An evolved ribosome-inactivating protein targets and kills human melanoma cells in vitro and in vivo.

BACKGROUND

Few treatment options exist for patients with metastatic melanoma, resulting in poor prognosis. One standard treatment, dacarbazine (DTIC), shows low response rates ranging from 15 to 25 percent with an 8-month median survival time. The development of targeted therapeutics with novel mechanisms of action may improve patient outcome. Ribosome-inactivating proteins (RIPs) such as Shiga-like Toxin 1 (SLT-1) represent powerful scaffolds for developing selective anticancer agents. Here we report the discovery and properties of a single chain ribosome-inactivating protein (scRIP) derived from the cytotoxic A subunit of SLT-1 (SLT-1A), harboring the 7-amino acid peptide insertion IYSNKLM (termed SLT-1A IYSNKLM) allowing the toxin variant to selectively target and kill human melanoma cells.

RESULTS

SLT-1A IYSNKLM was able to kill 7 of 8 human melanoma cell lines. This scRIP binds to 518-A2 human melanoma cells with a dissociation constant of 18 nM, resulting in the blockage of protein synthesis and apoptosis in such cells.
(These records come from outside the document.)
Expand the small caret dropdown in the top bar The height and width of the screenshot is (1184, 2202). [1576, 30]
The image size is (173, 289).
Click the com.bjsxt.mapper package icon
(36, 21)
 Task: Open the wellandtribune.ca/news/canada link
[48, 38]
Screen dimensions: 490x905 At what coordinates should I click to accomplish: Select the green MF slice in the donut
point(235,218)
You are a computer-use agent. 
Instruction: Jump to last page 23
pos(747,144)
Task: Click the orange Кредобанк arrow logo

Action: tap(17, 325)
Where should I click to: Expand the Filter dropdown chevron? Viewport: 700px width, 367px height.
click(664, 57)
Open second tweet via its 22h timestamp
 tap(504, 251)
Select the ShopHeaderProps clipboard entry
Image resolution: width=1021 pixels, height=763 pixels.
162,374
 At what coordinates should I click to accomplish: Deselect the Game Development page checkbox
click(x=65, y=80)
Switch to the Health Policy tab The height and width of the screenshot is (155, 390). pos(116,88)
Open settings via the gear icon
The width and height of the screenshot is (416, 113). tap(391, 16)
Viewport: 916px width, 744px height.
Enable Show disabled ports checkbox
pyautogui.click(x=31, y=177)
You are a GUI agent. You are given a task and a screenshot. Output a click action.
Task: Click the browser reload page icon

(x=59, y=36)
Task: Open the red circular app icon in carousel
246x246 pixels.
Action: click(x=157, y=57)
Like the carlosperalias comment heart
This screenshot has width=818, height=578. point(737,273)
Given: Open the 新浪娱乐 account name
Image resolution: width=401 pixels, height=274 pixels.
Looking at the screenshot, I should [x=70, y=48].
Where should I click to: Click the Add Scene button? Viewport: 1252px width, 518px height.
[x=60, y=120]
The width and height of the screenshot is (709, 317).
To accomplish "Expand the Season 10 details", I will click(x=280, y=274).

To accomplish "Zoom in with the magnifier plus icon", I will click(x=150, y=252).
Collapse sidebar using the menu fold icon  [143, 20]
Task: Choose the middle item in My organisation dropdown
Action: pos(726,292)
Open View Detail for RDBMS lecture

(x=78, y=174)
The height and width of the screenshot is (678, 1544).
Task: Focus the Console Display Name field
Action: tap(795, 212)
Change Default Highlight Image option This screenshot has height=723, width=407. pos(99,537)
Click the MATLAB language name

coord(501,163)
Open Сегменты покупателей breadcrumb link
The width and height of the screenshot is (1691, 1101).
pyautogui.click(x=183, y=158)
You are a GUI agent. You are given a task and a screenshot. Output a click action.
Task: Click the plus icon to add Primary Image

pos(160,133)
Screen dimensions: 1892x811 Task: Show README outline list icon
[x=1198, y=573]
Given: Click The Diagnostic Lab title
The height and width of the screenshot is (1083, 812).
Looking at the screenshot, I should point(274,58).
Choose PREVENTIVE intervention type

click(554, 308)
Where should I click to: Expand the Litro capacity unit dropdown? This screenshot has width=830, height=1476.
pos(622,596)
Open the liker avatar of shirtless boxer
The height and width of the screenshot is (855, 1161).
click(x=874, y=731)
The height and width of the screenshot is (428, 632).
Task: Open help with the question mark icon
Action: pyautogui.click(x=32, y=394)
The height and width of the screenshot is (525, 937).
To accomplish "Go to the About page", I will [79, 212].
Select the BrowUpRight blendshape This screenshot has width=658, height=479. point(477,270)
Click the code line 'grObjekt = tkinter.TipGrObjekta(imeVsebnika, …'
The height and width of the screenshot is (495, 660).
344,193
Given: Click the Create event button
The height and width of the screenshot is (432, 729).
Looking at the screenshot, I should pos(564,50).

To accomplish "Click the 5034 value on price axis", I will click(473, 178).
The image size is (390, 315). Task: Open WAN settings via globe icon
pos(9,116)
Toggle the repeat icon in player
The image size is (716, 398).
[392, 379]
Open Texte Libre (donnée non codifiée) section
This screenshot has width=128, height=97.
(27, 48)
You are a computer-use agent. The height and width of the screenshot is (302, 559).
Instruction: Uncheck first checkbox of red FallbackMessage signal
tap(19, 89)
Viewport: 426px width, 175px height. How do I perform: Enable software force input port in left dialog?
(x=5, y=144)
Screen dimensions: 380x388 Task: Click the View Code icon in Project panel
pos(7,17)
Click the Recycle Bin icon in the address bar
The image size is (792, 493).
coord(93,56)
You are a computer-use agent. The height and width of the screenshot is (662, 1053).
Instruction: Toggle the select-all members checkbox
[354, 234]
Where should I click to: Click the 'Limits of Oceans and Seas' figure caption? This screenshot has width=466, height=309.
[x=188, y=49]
Biodistribution and imaging studies of radiolabeled SLT-1A IYSNKLM administered intravenously into SCID mice bearing a human melanoma xenograft indicate that SLT-1AI YSNKLM readily accumulates at the tumor site as opposed to non-target tissues. Furthermore, the co-administration of SLT-1A IYSNKLM with DTIC resulted in tumor regression and greatly increased survival in this mouse xenograft model in comparison to DTIC or SLT-1A IYSNKLM treatment alone (115 day median survival versus 46 and 47 days respectively; P values < 0.001). SLT-1A IYSNKLM is stable in serum and its intravenous administration resulted in modest immune responses following repeated injections in CD1 mice.

CONCLUSIONS

These results demonstrate that the evolution of a scRIP template can lead to the discovery of novel cancer cell-targeted compounds and in the case of SLT-1A IYSNKLM can specifically kill human melanoma cells in vitro and in vivo.